Aは確かに二度、横目でYを見ている。僕らも、二度目をはっきり目撃している。
それなのに、自分の動作については何も覚えていない。漫画のページは同じだったのか、菓子は減っていたのか、テレビの場面はどうだったのか。誰も確認しなかった。
ただ、出来事だけが、重なった。
その夜、布団に入ってから、急に息が詰まった。笑い話で済ませたはずなのに、胸の奥がざらついている。

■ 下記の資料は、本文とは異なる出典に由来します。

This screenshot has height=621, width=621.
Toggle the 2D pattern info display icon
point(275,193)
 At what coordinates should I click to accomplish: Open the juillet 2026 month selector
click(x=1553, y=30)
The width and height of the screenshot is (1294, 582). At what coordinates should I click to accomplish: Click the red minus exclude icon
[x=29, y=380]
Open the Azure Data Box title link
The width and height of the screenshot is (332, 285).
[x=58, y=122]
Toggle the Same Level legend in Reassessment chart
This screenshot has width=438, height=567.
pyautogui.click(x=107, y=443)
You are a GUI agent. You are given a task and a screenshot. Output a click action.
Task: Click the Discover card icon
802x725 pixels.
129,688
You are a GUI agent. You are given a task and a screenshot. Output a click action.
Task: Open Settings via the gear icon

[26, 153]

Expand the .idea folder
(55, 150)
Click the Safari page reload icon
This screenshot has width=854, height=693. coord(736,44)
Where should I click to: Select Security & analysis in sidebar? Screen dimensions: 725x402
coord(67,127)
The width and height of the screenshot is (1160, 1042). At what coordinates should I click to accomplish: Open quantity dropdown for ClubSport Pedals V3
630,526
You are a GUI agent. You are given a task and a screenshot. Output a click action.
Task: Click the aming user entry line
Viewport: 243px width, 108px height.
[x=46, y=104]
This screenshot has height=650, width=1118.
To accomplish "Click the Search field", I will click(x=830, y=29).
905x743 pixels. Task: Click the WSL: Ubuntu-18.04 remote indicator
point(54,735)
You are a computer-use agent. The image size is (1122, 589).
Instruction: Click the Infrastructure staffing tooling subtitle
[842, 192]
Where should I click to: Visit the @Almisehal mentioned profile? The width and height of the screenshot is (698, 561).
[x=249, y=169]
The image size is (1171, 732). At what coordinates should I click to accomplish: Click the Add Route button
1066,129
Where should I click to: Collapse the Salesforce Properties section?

幽霊ならまだいい。何かが入り込んだのなら、まだ理解できる。
だがあれは、そうではない。世界の縫い目が一瞬ずれ、同じ場面が重なった。僕らはその重なりの中に、違和感なく立っていた。
翌日、Yは何度も「あれはわからない」と繰り返した。
「最初に開けたとき、ちょっと部屋が暗かった気がする」とも言った。
その言葉を、誰も拾わなかった。拾えば、何かが確定してしまう気がした。
あの日から十年以上が過ぎた。五人はばらばらになり、連絡もほとんど取っていない。
だが夕方になると、ときどき思い出す。
ふすまが二度開く音。
重なる「ただいま」。
もしあのとき、最初に戻ってきたのが本当にYだったのなら、二度目は誰だったのか。
あるいは。
僕らは最初のほうに残っていて、戻ってきたのは、別の夕方だったのか。
今でも、ときどき思う。
あの日、僕たちは一度だけでは足りず、同じ夕方をもう一度、何も知らずに受け取ってしまったのではないかと。
そして、どちらの夕方が本物だったのかは、まだ決まっていないままだ。